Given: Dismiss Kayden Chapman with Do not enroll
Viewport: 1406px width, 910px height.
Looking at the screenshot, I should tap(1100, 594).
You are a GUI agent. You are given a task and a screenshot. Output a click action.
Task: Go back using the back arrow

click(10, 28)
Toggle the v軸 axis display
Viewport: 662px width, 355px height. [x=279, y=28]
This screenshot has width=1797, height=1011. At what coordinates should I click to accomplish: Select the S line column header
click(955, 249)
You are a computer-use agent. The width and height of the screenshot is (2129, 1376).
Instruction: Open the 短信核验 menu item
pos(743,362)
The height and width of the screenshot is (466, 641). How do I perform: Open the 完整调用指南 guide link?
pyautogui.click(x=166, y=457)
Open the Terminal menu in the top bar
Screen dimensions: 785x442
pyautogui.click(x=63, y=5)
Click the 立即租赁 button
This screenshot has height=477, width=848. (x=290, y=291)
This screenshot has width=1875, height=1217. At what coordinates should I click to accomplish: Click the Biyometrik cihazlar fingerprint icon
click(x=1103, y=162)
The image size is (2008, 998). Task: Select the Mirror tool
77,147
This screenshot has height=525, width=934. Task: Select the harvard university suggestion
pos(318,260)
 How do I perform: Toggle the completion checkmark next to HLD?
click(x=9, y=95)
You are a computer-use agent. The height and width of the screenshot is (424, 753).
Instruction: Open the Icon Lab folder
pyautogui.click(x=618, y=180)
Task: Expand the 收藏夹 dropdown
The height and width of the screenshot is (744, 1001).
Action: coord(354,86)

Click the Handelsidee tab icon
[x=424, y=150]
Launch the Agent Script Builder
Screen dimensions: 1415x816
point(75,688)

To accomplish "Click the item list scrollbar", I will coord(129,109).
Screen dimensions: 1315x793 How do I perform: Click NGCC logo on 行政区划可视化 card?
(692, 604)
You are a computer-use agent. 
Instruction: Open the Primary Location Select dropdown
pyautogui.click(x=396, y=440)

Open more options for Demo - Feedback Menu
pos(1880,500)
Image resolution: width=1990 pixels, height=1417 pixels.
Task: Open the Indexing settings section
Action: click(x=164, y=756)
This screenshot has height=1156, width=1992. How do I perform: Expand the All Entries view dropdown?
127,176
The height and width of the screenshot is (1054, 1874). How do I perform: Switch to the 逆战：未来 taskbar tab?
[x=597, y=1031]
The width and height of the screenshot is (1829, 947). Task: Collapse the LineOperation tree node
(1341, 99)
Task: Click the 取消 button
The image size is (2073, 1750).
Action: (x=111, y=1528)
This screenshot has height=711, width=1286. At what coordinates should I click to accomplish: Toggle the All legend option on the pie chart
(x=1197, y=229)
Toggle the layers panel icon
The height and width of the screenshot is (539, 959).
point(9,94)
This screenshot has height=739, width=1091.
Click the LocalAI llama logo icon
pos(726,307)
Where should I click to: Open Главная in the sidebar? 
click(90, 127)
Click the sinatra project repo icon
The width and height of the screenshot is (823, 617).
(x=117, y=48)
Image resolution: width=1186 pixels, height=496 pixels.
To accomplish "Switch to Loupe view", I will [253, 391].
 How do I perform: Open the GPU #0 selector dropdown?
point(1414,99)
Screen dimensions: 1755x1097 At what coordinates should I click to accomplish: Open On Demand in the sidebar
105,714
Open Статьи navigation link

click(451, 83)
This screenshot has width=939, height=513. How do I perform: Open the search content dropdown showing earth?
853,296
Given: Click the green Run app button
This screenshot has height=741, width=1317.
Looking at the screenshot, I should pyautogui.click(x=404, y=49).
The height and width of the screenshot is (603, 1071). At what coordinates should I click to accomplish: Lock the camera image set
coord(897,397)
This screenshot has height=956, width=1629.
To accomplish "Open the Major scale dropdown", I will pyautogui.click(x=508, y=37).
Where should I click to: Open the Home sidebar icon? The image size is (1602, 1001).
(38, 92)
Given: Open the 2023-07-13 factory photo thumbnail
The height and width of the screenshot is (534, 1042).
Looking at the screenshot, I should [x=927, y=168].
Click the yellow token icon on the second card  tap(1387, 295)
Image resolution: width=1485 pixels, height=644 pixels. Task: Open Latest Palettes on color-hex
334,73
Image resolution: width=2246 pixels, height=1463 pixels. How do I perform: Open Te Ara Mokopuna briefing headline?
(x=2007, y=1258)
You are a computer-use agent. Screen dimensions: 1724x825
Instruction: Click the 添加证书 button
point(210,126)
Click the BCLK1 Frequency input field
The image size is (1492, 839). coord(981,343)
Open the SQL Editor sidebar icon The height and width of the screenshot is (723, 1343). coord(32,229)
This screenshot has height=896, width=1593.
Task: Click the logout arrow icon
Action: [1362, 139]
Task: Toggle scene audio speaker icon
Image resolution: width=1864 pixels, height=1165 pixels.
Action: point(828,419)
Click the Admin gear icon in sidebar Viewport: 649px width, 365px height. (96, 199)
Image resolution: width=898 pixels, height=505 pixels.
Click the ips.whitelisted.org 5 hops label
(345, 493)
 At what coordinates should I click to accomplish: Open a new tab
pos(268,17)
.....
» Work instructions
Copy all records verbatim.

» Exercise response
Given: Dismiss Kayden Chapman with Do not enroll
Viewport: 1406px width, 910px height.
Looking at the screenshot, I should tap(1100, 594).
You are a GUI agent. You are given a task and a screenshot. Output a click action.
Task: Go back using the back arrow

click(10, 28)
Toggle the v軸 axis display
Viewport: 662px width, 355px height. [x=279, y=28]
This screenshot has width=1797, height=1011. At what coordinates should I click to accomplish: Select the S line column header
click(955, 249)
You are a computer-use agent. The width and height of the screenshot is (2129, 1376).
Instruction: Open the 短信核验 menu item
pos(743,362)
The height and width of the screenshot is (466, 641). How do I perform: Open the 完整调用指南 guide link?
pyautogui.click(x=166, y=457)
Open the Terminal menu in the top bar
Screen dimensions: 785x442
pyautogui.click(x=63, y=5)
Click the 立即租赁 button
This screenshot has height=477, width=848. (x=290, y=291)
This screenshot has width=1875, height=1217. At what coordinates should I click to accomplish: Click the Biyometrik cihazlar fingerprint icon
click(x=1103, y=162)
The image size is (2008, 998). Task: Select the Mirror tool
77,147
This screenshot has height=525, width=934. Task: Select the harvard university suggestion
pos(318,260)
 How do I perform: Toggle the completion checkmark next to HLD?
click(x=9, y=95)
You are a computer-use agent. The height and width of the screenshot is (424, 753).
Instruction: Open the Icon Lab folder
pyautogui.click(x=618, y=180)
Task: Expand the 收藏夹 dropdown
The height and width of the screenshot is (744, 1001).
Action: coord(354,86)

Click the Handelsidee tab icon
[x=424, y=150]
Launch the Agent Script Builder
Screen dimensions: 1415x816
point(75,688)

To accomplish "Click the item list scrollbar", I will coord(129,109).
Screen dimensions: 1315x793 How do I perform: Click NGCC logo on 行政区划可视化 card?
(692, 604)
You are a computer-use agent. 
Instruction: Open the Primary Location Select dropdown
pyautogui.click(x=396, y=440)

Open more options for Demo - Feedback Menu
pos(1880,500)
Image resolution: width=1990 pixels, height=1417 pixels.
Task: Open the Indexing settings section
Action: click(x=164, y=756)
This screenshot has height=1156, width=1992. How do I perform: Expand the All Entries view dropdown?
127,176
The height and width of the screenshot is (1054, 1874). How do I perform: Switch to the 逆战：未来 taskbar tab?
[x=597, y=1031]
The width and height of the screenshot is (1829, 947). Task: Collapse the LineOperation tree node
(1341, 99)
Task: Click the 取消 button
The image size is (2073, 1750).
Action: (x=111, y=1528)
This screenshot has height=711, width=1286. At what coordinates should I click to accomplish: Toggle the All legend option on the pie chart
(x=1197, y=229)
Toggle the layers panel icon
The height and width of the screenshot is (539, 959).
point(9,94)
This screenshot has height=739, width=1091.
Click the LocalAI llama logo icon
pos(726,307)
Where should I click to: Open Главная in the sidebar? 
click(90, 127)
Click the sinatra project repo icon
The width and height of the screenshot is (823, 617).
(x=117, y=48)
Image resolution: width=1186 pixels, height=496 pixels.
To accomplish "Switch to Loupe view", I will [253, 391].
 How do I perform: Open the GPU #0 selector dropdown?
point(1414,99)
Screen dimensions: 1755x1097 At what coordinates should I click to accomplish: Open On Demand in the sidebar
105,714
Open Статьи navigation link

click(451, 83)
This screenshot has width=939, height=513. How do I perform: Open the search content dropdown showing earth?
853,296
Given: Click the green Run app button
This screenshot has height=741, width=1317.
Looking at the screenshot, I should pyautogui.click(x=404, y=49).
The height and width of the screenshot is (603, 1071). At what coordinates should I click to accomplish: Lock the camera image set
coord(897,397)
This screenshot has height=956, width=1629.
To accomplish "Open the Major scale dropdown", I will pyautogui.click(x=508, y=37).
Where should I click to: Open the Home sidebar icon? The image size is (1602, 1001).
(38, 92)
Given: Open the 2023-07-13 factory photo thumbnail
The height and width of the screenshot is (534, 1042).
Looking at the screenshot, I should [x=927, y=168].
Click the yellow token icon on the second card  tap(1387, 295)
Image resolution: width=1485 pixels, height=644 pixels. Task: Open Latest Palettes on color-hex
334,73
Image resolution: width=2246 pixels, height=1463 pixels. How do I perform: Open Te Ara Mokopuna briefing headline?
(x=2007, y=1258)
You are a computer-use agent. Screen dimensions: 1724x825
Instruction: Click the 添加证书 button
point(210,126)
Click the BCLK1 Frequency input field
The image size is (1492, 839). coord(981,343)
Open the SQL Editor sidebar icon The height and width of the screenshot is (723, 1343). coord(32,229)
This screenshot has height=896, width=1593.
Task: Click the logout arrow icon
Action: [1362, 139]
Task: Toggle scene audio speaker icon
Image resolution: width=1864 pixels, height=1165 pixels.
Action: point(828,419)
Click the Admin gear icon in sidebar Viewport: 649px width, 365px height. (96, 199)
Image resolution: width=898 pixels, height=505 pixels.
Click the ips.whitelisted.org 5 hops label
(345, 493)
 At what coordinates should I click to accomplish: Open a new tab
pos(268,17)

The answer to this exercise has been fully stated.